Former HP CEO Carly Fiorina has landed her first job since leaving HP in 2005 on the heels of an ouster off Hewlett-Packard's board. Fiorina will become a "contributor" on the new Fox Business Channel, a cable-only enterprise set up to compete with the likes of CNBC and Bloomberg TV. Fox Business News will be available to 34 million homes.
The former HP leader, the last person to hold both CEO and board chairman roles at the company, headed a 2001 campaign to prune out slow-growing Hewlett-Packard business lines. The effort accelerated in the wake of the September 2001 Compaq merger announcement, as analysts speculated which of HP's lines would be dropped to make room for Compaq businesses. The HP 3000 business received its termination from HP's futures, leaving the OpenVMS and HP-UX server lines as the only HP-designed enterprise environments.
Fiorina, whose role on Fox Business News broadcasts is still unclear, advocated an HP with fewer businesses which were growing at a faster rate. In the two-plus years since her exit, the company has acquired a handful of large corporations. The latest of these mergers, closed within the past 30 days, cost HP $1.7 billion for Neoware and Opsware.
Fiorina left HP with a $21 million severance package in 2005, then was in the running as a candidate to lead the World Bank, but was passed over. She said in a statement that she is
"pleased to have the opportunity to continue to speak out on issues of vital concern to our economy and our nation." Her name has been mentioned as a possible candidate for US Senate in California.
Now you can argue that even on its best year in the last 10, the HP 3000 business would have to work hard to earn that much in revenues. By 2001, HP wanted to invest differently than it had in products like the HP 3000. Or so it appears, since the vendor's appetite for new companies continues unabated.
Opsware cost HP almost $1.5 billion alone. These companies represent a way for HP to enter markets where it doesn't have a footprint yet, as well as acquire technology it did not invent. Not invented at HP sits very well with Hewlett-Packard in the 21st Century. MPE/iX, created and matured and nurtured by HP for more than three decades, does not fit this business profile.

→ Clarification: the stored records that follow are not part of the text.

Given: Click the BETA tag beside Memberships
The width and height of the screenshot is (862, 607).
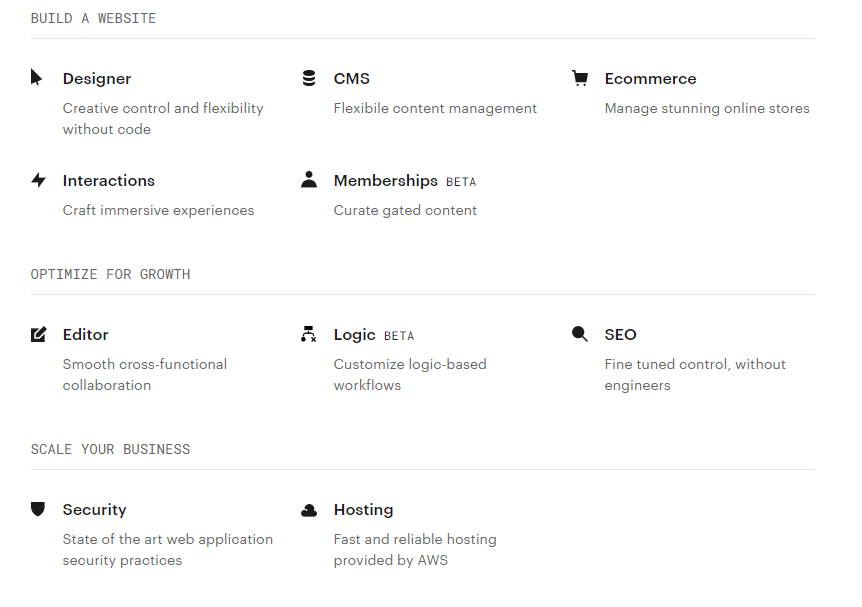Looking at the screenshot, I should pos(461,182).

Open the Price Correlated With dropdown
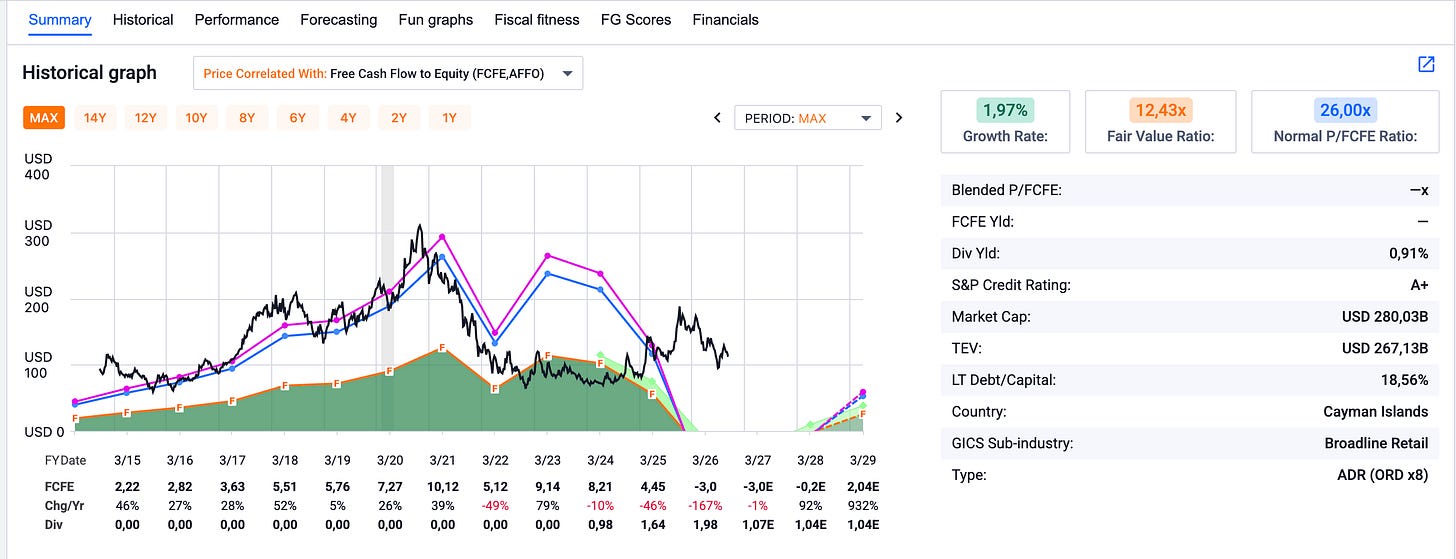388,73
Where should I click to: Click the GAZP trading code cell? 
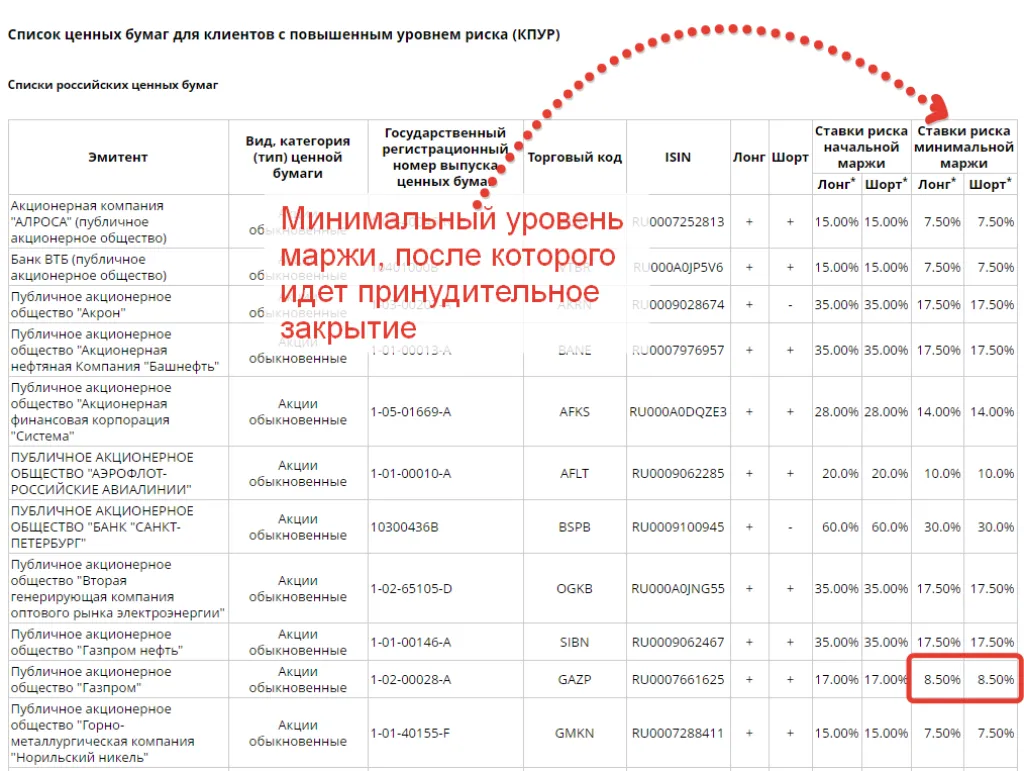575,680
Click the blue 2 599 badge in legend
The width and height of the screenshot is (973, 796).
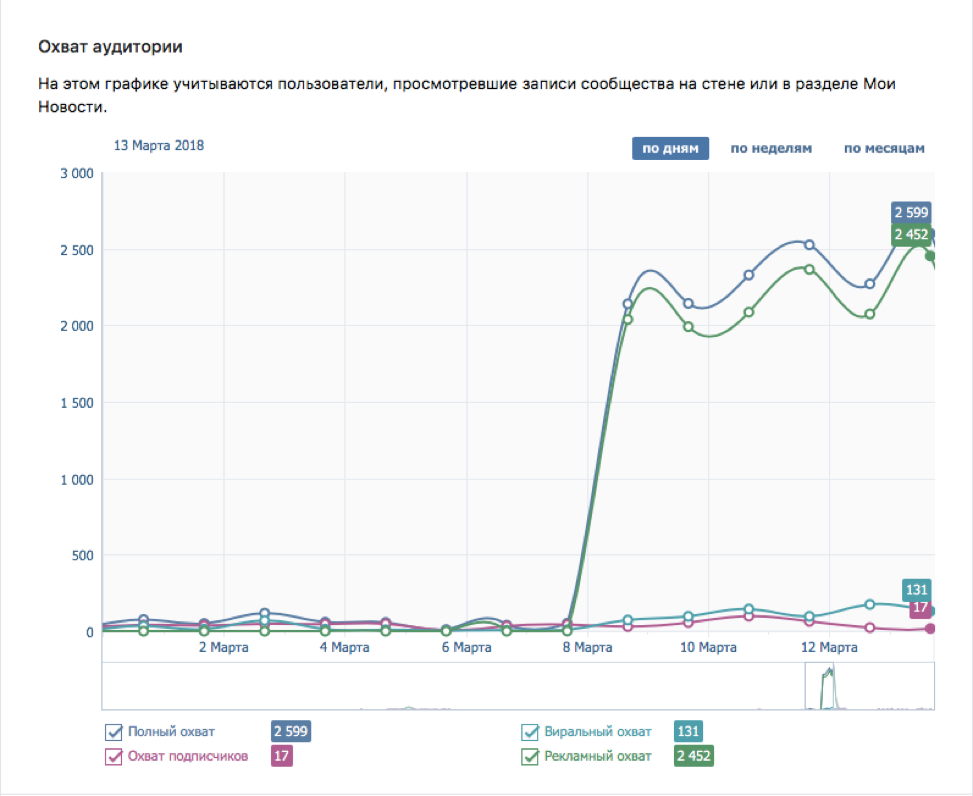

As for Fiorina, she's done her best to raise her profile beyond The Fired CEO yoke she had to wear through the balance of 2005. The next year, her book Tough Choices landed on bookshelves in both the US and Europe. (I know of the worldwide spread, because we spotted her book as shown above in a Paris bookseller's front window.)
Now with a pulpit to preach from at Fox — whose News Corp. recently acquired the Wall Street Journal for $5 billion — she will have some measure of rebuttal for the media machines which reported her demise in 2005, and then danced on her career gravesite.